§ WHAT YOU SHOULD DO
Please output the items exactly, starting with the line containing "Image resolution: width=1129" and ending with the line containing "Where should I", with both of those lines included. Leave the pictures out of your answer.

§ INFORMATION SHOWN
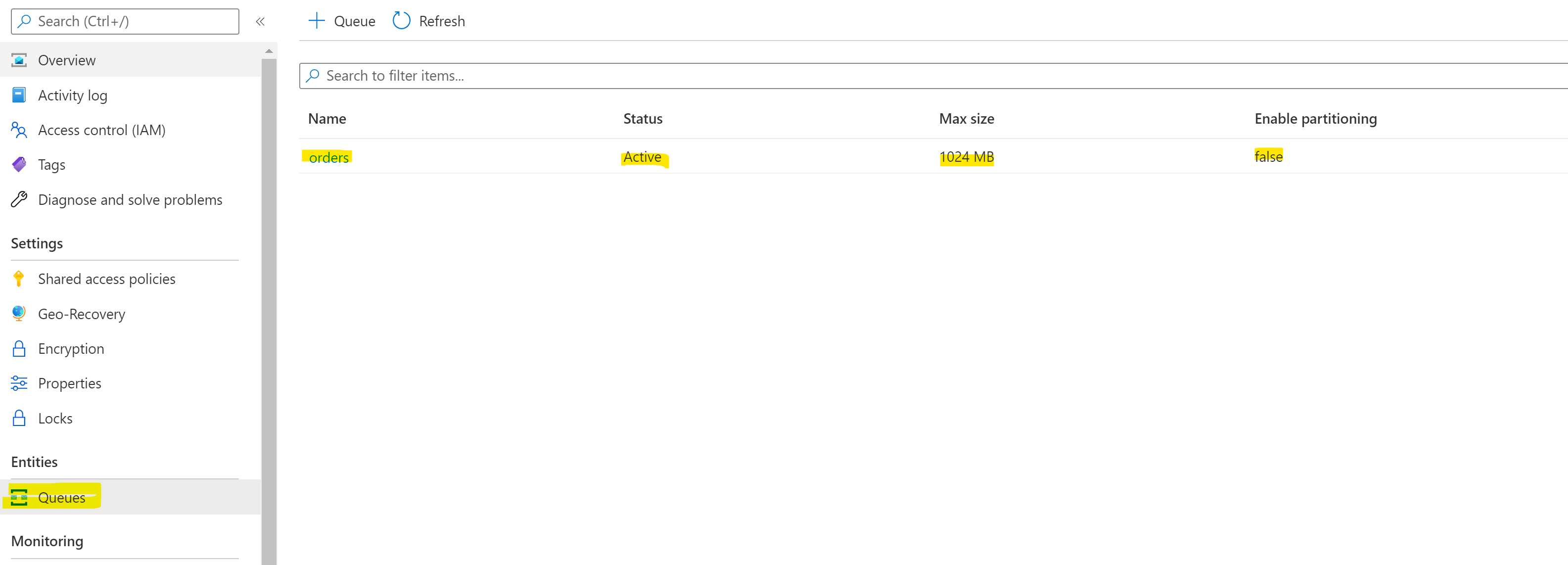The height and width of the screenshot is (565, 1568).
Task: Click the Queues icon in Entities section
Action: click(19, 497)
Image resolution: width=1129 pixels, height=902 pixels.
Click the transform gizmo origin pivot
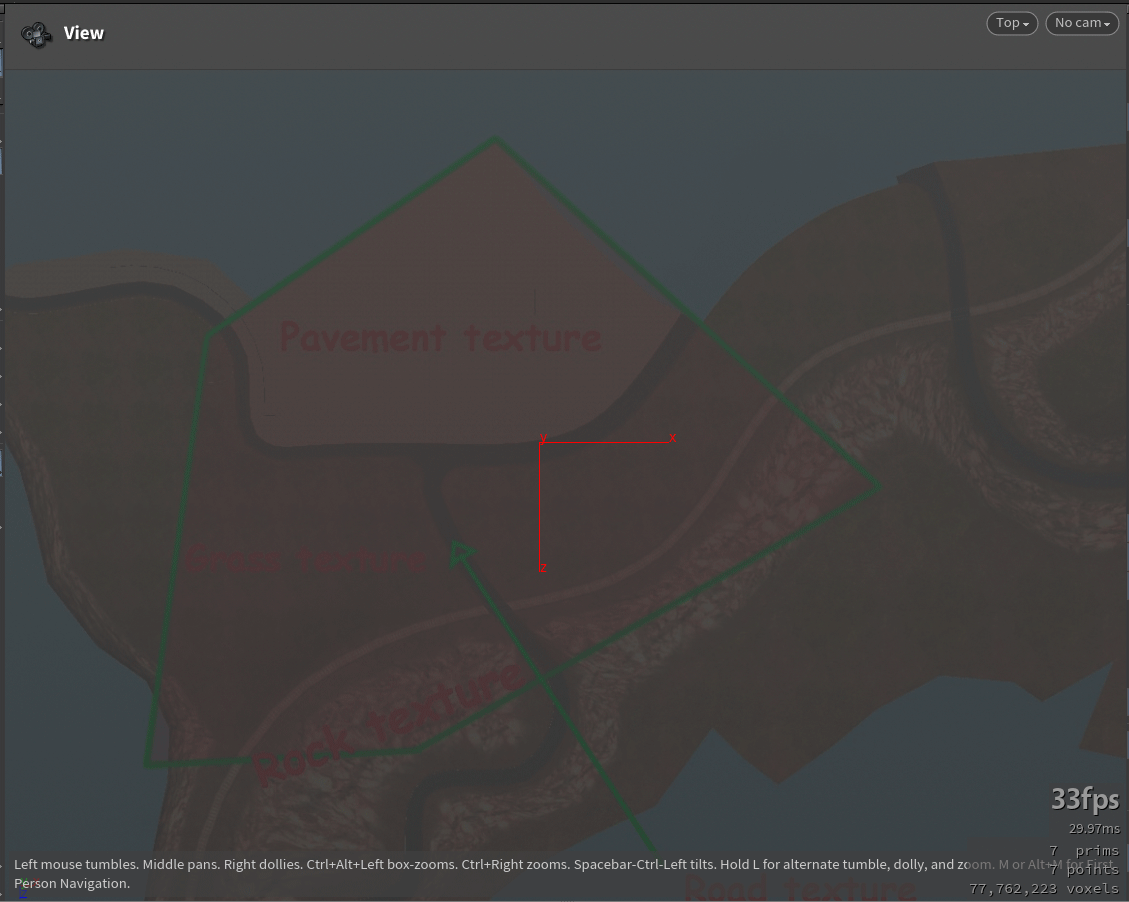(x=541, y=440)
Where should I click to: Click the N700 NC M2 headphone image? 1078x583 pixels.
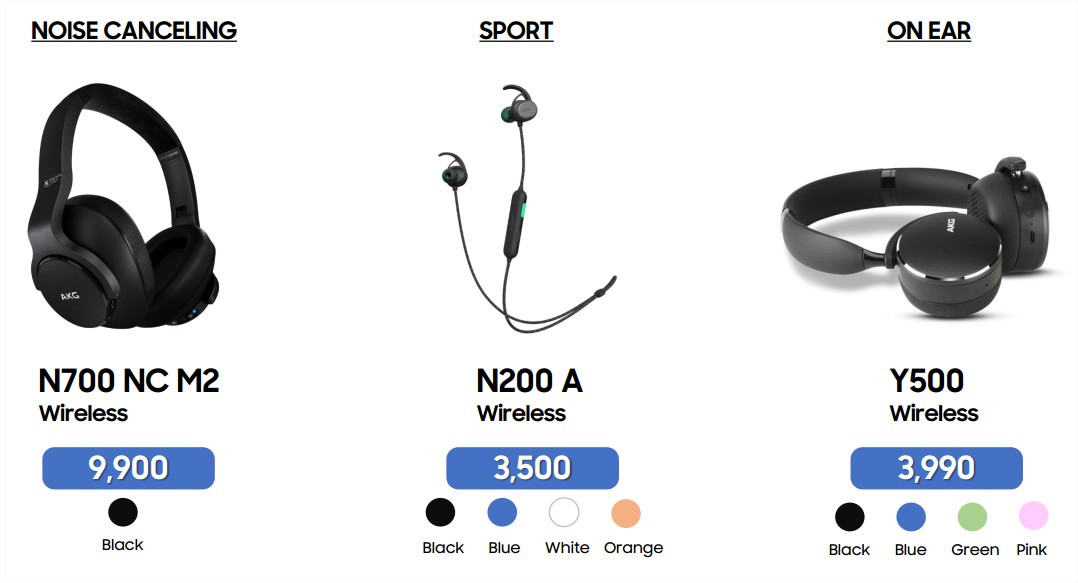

* * *

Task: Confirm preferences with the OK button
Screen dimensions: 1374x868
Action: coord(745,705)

§ SOLUTION TO THIS TASK
Image resolution: width=1129 pixels, height=902 pixels.
Click the transform gizmo origin pivot
(x=541, y=440)
Where should I click to: Click the N700 NC M2 headphone image? 1078x583 pixels.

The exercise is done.